If you’re just too broke to conjure up enough cash for the Fugees’ two studio albums, this greatest hits album at least contains plenty of music to remember them by. The trio’s reworking of “Killing Me Softly With His Song” acts as a reminder of just what a fine song that old Roberta Flack hit truly is/was. And speaking of covers, Bob Marley’s “No Woman, No Cry” works particularly well within the Fugees’ reggae-influenced framework. “Vocab” (which, along with “Nappy Heads,” is the only track taken from the group’s debut, “Blunted On Reality”) also stands out nicely here. Additionally, forewarnings about the dangers of a gangsta mentality, spoken of in “Cowboys,” still hold true today, and probably always will.
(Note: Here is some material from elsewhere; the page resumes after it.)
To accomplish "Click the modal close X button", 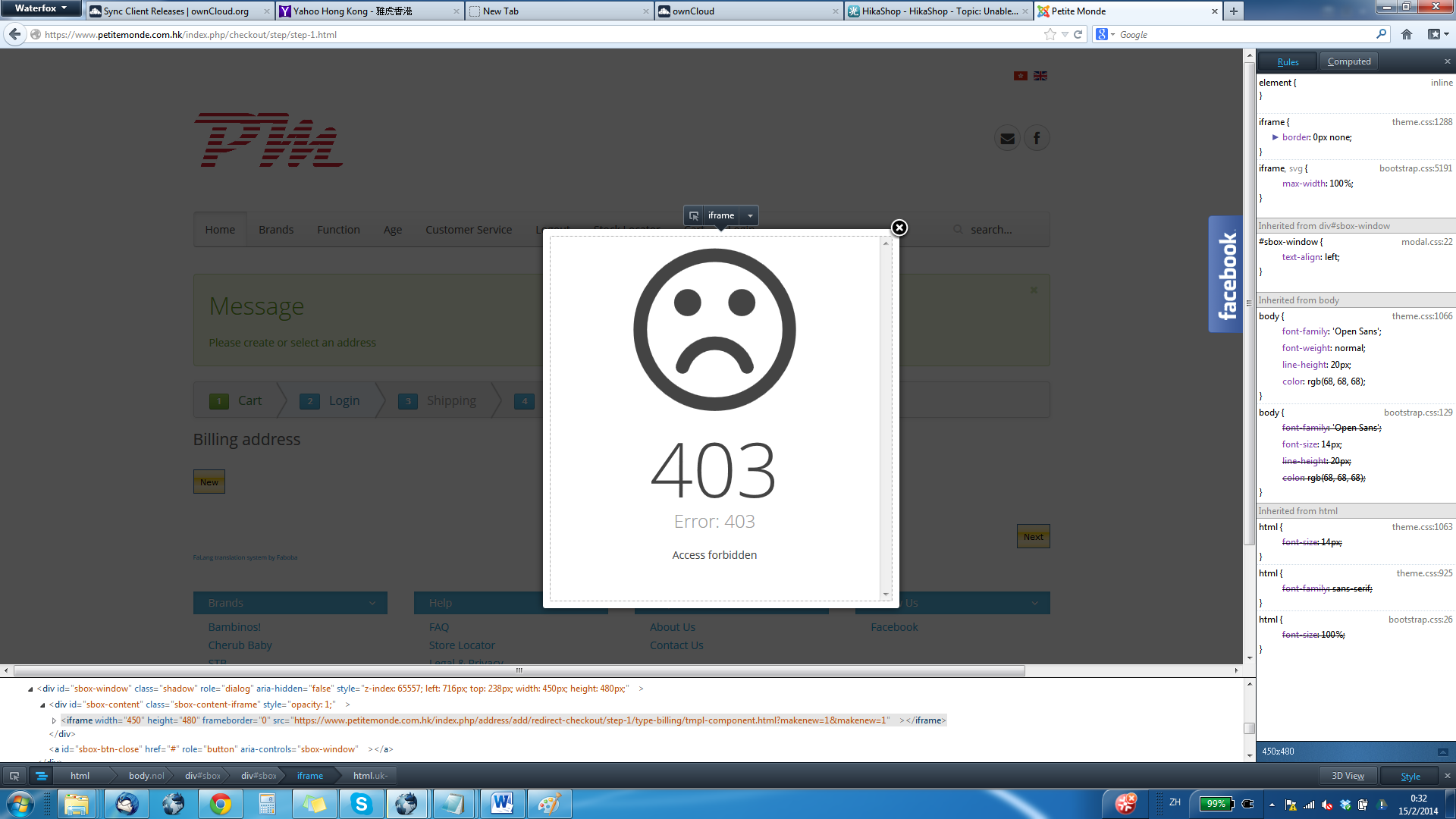I will [899, 228].
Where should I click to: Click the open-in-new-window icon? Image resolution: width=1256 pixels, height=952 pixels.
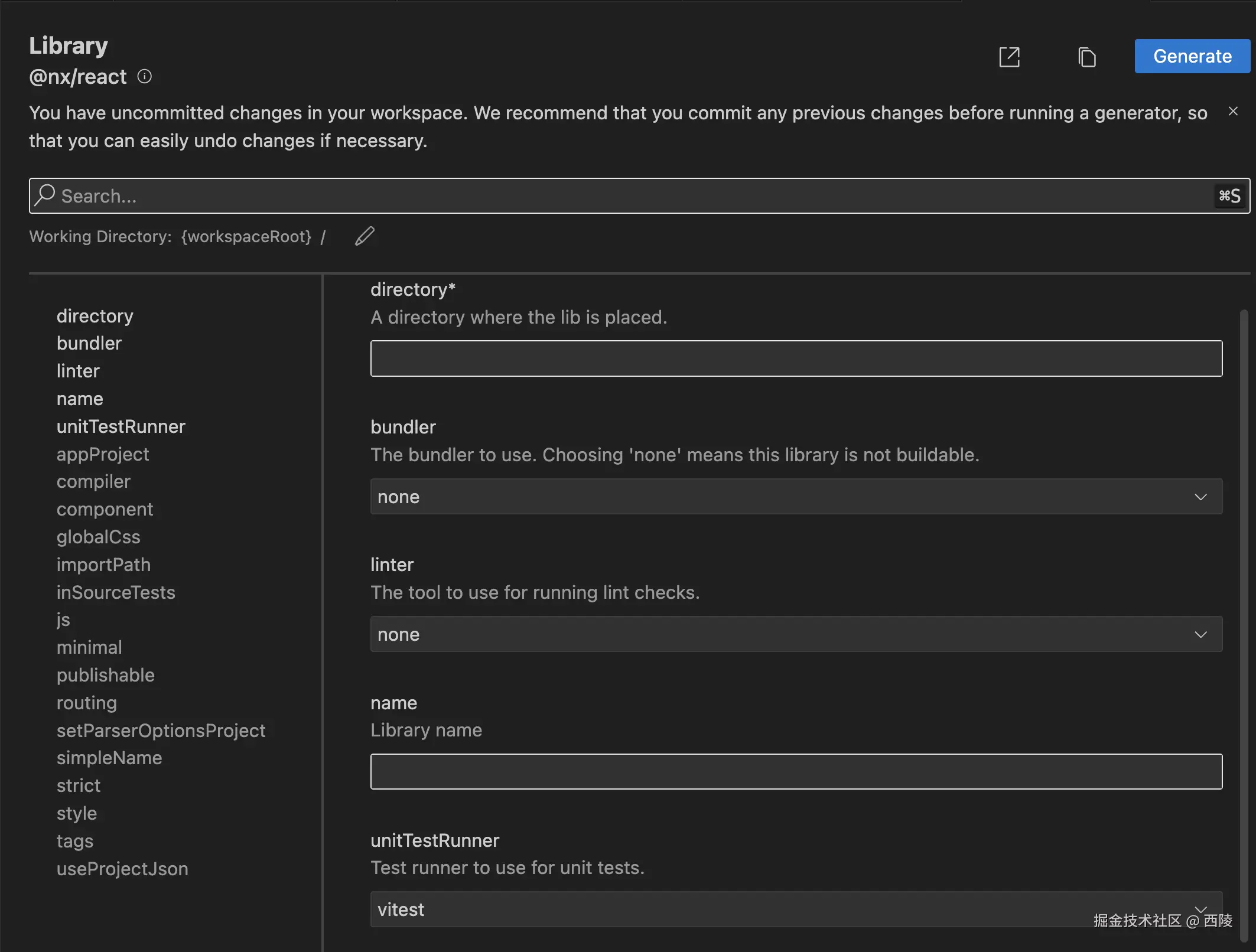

Just as its members quickly outgrew the constricting group confines of the Fugees, the hip-hop genre was also never big or strong enough to contain these diverse and eclectic individuals. They were always passionate about creating more than just hip-hop tracks. Hill was already a diva in waiting – even while performing within this group -- and Jean was primed to bring a whole lot more reggae-like toasting into the mainstream R&B radio world. But at least for these brief shining recorded moments, the Fugees sure made some beautiful music together. Despite their semi-democratic group format, these strong voices were given almost all the aural spotlight. “Killing Me Softly With His Song” was spiced up with just a hint of sitar, but instrumental elements never drowned out the human voices on any of these tracks. The Fugees’ music was built upon mostly minimalist bass and drums, which is a foundation that might sound frustratingly barren in other contexts, but was more than enough accompaniment here.
If you’re on a low budget, this release will at least give you a taste of what the Fugees were all about. But, as with many foods, a taste will probably not be nearly enough. So don’t be a cheap-y. Just go out and purchase both original Fugees albums and especially Lauryn Hill’s first solo album. Then you’ll truly be satisfied.